What needs to be done:
Quote all of the records below word for word, omitting the pictures from your answer.
start
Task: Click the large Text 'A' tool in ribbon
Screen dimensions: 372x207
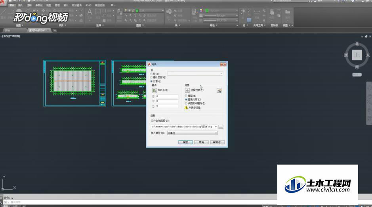Action: click(x=90, y=12)
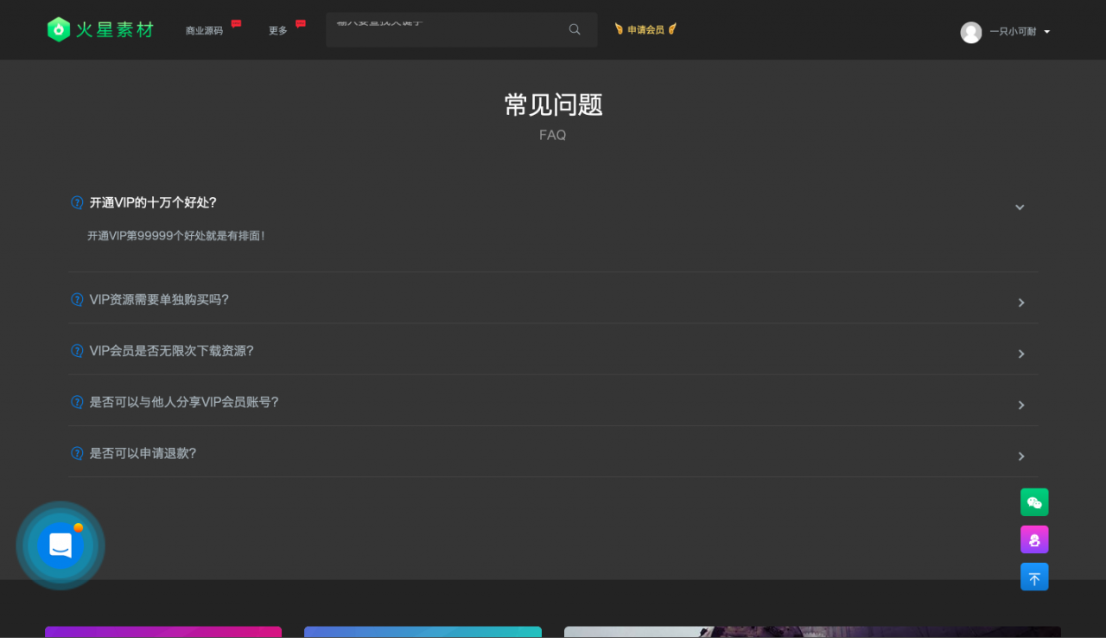Click the user avatar in the top bar
The image size is (1106, 638).
coord(970,32)
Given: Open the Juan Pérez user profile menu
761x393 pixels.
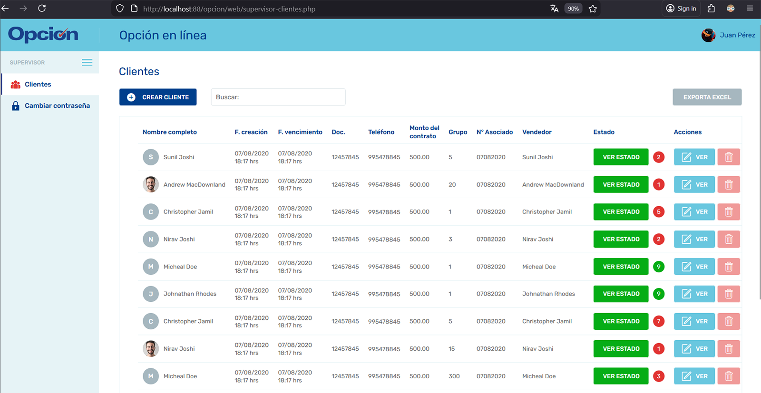Looking at the screenshot, I should point(728,35).
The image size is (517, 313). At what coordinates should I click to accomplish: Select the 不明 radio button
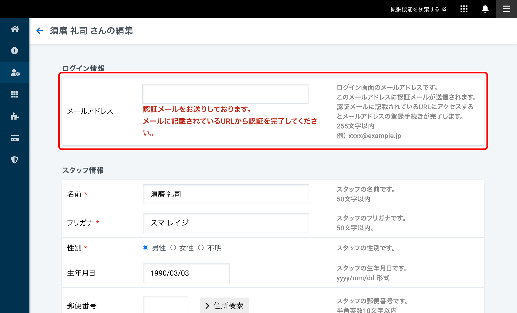(201, 248)
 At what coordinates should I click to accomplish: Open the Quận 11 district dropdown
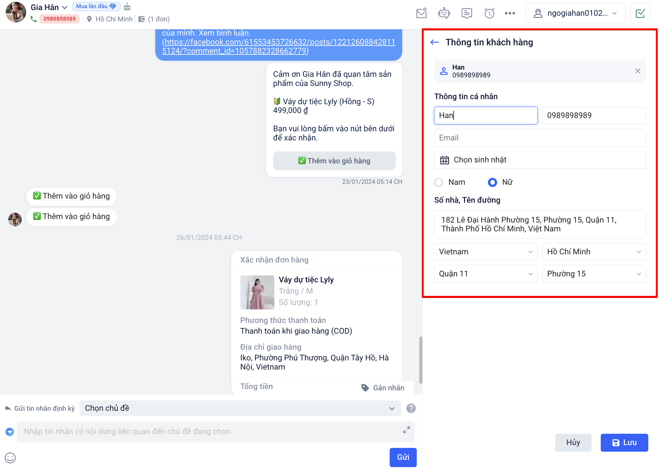485,274
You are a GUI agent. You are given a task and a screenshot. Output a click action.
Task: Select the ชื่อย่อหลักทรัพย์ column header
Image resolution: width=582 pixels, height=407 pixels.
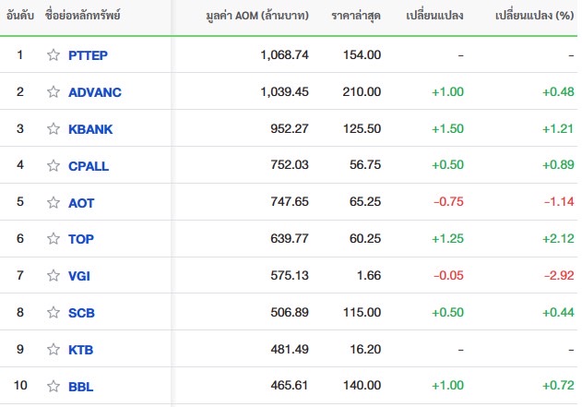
end
Response:
Task: Click the large Text 'A' tool in ribbon
Screen dimensions: 372x207
Action: click(x=90, y=12)
Click the user avatar in the top bar
The image size is (1106, 638).
coord(970,32)
Given: Open the Juan Pérez user profile menu
761x393 pixels.
Looking at the screenshot, I should point(728,35).
The image size is (517, 313). At what coordinates should I click to accomplish: Select the 不明 radio button
(201, 248)
 At what coordinates should I click to accomplish: Open the Quận 11 district dropdown
485,274
You are a GUI agent. You are given a task and a screenshot. Output a click action.
Task: Select the ชื่อย่อหลักทรัพย์ column header
Image resolution: width=582 pixels, height=407 pixels.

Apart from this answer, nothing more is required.